To handle complex queries—for example, a message from Kieran McCorry, with a Word attachment that includes ExBPA in the text—Lookout provides a Search Builder, which you access by clicking the lightning icon next to the Search for field. The Search Builder, which Figure 4 shows, lets you build complex searches that combine different criteria to narrow the search. However, the Lookout Help file provides only rudimentary information about how to build complex searches, so the Search Builder can take some time to master.
Searching with Google Desktop is exactly the same as executing any Google search, which is part of the elegance and power of the implementation. Input a search term, and the results appear almost instantly. As Figure 5 shows, a search for items that mentioned EXBPA and Foster got nine hits: seven messages, one file, and one cached Web page. Date order is the default, but you can switch to relevance order by clicking the Sort by relevance option. Like its Web counterpart, Google Desktop supports Boolean operators and many of the keywords that Google fans already know. For example, Google Desktop lets you limit searches to Word documents by specifying filetype:DOC, or you can exclude anything in the search that refers to security by including -security. And you can limit searches to email by including the filetype:email keyword in the search. Google Desktop is a powerful search engine, but dealing with it is rather like being a UNIX administrator all over again: You have to know command-line switches and arcane syntax to get full value out of the engine. Most Outlook users will probably prefer the UI of Lookout's Search Builder. Google Desktop would benefit from an advanced search page that lets users more easily build queries.
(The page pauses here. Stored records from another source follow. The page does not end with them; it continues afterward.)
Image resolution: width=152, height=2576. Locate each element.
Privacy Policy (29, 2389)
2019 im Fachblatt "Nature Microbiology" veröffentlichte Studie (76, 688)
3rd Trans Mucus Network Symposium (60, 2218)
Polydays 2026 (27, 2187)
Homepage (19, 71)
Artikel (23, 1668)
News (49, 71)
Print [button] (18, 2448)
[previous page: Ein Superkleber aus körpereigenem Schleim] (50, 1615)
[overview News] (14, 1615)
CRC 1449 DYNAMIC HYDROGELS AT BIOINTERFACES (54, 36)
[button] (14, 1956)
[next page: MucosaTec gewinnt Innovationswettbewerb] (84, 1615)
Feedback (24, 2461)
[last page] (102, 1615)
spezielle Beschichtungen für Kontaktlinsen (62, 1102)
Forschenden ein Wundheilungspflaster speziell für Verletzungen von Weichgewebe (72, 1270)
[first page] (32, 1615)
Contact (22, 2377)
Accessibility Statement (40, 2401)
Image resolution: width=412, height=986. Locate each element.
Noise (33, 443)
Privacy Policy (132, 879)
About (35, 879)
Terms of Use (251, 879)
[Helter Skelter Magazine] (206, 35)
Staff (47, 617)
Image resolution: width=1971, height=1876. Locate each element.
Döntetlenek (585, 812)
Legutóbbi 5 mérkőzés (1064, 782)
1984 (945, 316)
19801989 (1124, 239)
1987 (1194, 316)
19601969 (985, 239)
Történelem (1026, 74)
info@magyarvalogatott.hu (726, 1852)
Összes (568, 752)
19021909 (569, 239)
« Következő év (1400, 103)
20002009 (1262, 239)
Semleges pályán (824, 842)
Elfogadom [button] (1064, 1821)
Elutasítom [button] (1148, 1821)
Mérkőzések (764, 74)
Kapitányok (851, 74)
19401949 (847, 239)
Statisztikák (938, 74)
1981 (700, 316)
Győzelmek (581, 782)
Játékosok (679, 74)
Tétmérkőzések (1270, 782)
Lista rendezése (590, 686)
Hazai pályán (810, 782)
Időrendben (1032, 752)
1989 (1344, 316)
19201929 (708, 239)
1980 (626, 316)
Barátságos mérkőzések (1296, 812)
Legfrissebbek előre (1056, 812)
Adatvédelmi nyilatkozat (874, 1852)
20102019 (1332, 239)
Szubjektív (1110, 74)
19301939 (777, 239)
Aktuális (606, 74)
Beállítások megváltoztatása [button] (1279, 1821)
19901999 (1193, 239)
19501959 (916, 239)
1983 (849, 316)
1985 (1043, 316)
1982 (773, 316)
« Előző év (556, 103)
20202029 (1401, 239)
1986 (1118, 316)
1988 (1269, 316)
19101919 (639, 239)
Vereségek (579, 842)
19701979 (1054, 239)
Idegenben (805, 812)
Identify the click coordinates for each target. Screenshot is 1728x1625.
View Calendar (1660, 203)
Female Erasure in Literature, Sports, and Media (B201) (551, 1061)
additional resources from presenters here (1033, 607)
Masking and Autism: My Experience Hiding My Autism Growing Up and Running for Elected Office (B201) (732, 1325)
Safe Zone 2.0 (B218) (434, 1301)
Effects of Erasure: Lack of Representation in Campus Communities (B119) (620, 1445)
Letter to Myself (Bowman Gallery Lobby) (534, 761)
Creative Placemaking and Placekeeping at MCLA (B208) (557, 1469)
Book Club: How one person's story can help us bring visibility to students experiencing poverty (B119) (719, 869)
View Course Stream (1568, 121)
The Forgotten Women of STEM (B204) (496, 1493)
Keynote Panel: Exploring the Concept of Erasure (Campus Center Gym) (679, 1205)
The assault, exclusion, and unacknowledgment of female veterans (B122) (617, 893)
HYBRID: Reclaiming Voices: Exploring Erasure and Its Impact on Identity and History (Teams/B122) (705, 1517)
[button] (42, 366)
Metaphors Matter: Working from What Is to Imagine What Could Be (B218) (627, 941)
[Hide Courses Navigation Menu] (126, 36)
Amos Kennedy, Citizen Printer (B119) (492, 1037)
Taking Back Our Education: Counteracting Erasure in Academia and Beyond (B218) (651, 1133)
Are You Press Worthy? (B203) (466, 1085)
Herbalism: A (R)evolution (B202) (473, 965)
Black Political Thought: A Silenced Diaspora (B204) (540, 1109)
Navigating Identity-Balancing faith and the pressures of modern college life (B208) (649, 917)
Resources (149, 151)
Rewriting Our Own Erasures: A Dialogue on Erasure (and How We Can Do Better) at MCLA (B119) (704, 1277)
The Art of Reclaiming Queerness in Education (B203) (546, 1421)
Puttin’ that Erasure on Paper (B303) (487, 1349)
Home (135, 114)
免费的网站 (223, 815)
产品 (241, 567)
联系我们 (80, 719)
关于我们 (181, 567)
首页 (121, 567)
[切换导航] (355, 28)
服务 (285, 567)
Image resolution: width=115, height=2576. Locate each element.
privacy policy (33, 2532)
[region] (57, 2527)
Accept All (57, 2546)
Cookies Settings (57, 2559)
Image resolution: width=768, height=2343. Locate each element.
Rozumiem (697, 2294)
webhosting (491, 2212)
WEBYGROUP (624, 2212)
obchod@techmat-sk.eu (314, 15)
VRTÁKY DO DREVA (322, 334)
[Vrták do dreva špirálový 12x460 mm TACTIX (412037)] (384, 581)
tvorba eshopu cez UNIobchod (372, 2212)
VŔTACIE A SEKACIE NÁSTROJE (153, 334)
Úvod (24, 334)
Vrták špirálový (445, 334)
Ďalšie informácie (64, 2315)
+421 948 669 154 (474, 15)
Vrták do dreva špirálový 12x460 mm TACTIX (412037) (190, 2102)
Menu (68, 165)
When you select an email message, Google Desktop displays a cached copy of the message's content, an HTML version of the message with all formatting removed. You can reply, forward the message, or view its formatted version in Outlook as long as the message is still in the location it was in when Google indexed it. Even if you've deleted the message, the cached copy remains available until Google removes it from the cache. Another useful feature of Google Desktop is its ability to group messages with the same subject into conversation threads so that you can read all the contributions at one time, as Figure 6 shows.
The Best of Both Worlds
Desktop search engines are far from perfect. (For a word of caution about possible performance affects of using these products, see the Web sidebar "Caution!" at InstantDoc ID 47709.) The ideal desktop search tool would combine the characteristics of both Lookout and Google Desktop. Lookout is a more Outlook-centric program, and its UI makes Lookout more approachable and easier to use in some respects, especially in building complex queries. Google Desktop seamlessly merges personal data with the Web and provides a simple, fast way to navigate a morass of information. Both programs reward those who use their advanced features, so it's worth your while to show users how to drill down through the masses of hits that an initial search can produce to find the information that they really need. I suspect that many people will install and use both programs and track the developments that Microsoft and Google make as they deliver their finished products. Neither product is perfect, but both are free, and both let users organize life just a little better.